_EXERCISE DIRECTIONS_
I'd like the records transcribed exactly, leaving the images out.

_Stored entries_
.....

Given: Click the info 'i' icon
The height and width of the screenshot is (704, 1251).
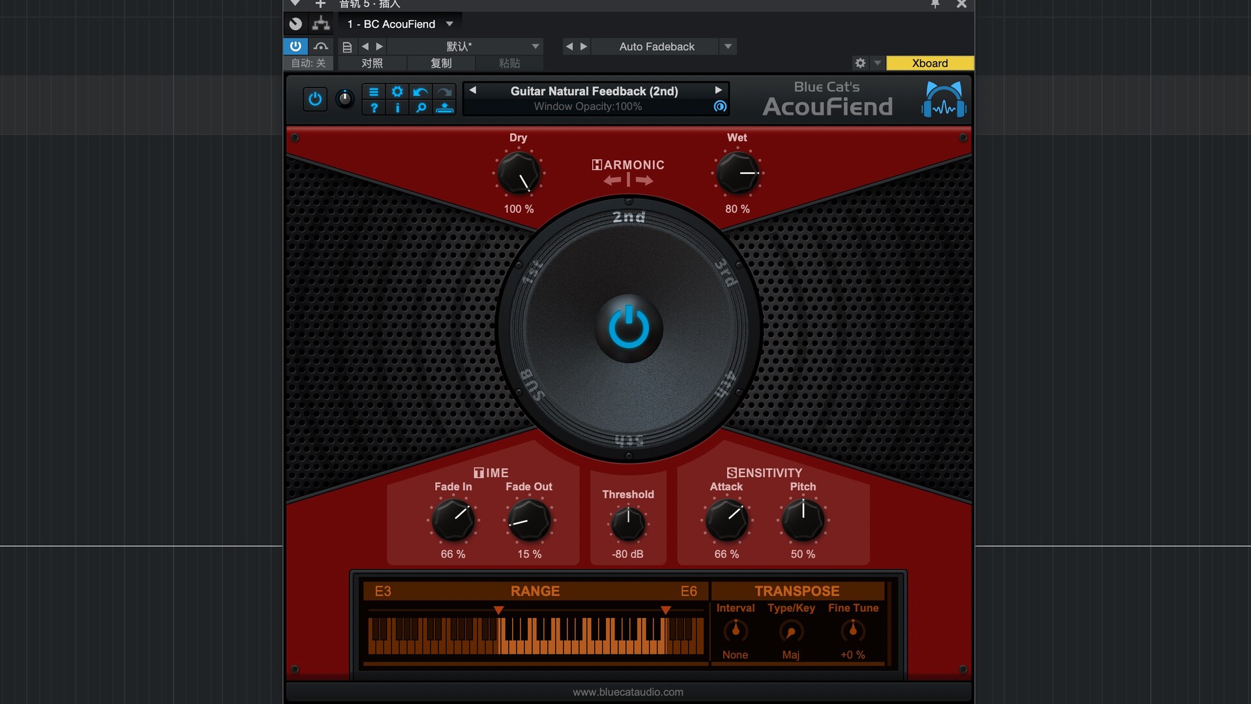Looking at the screenshot, I should (x=397, y=108).
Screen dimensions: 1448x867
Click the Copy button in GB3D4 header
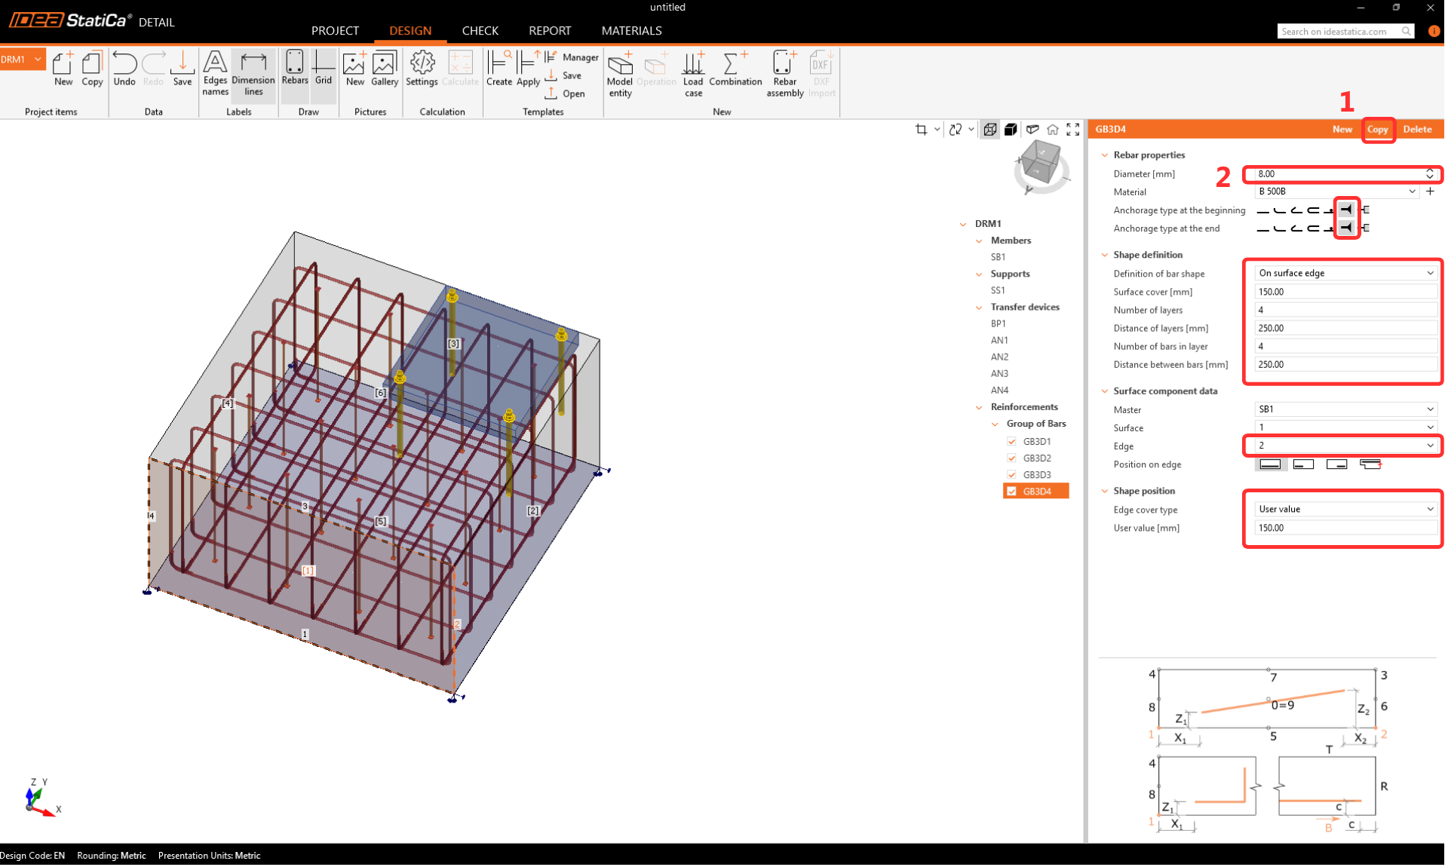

.....

_ANSWER FOR THIS EXERCISE_
Given: Click the info 'i' icon
The height and width of the screenshot is (704, 1251).
Looking at the screenshot, I should (x=397, y=108).
Screen dimensions: 1448x867
Click the Copy button in GB3D4 header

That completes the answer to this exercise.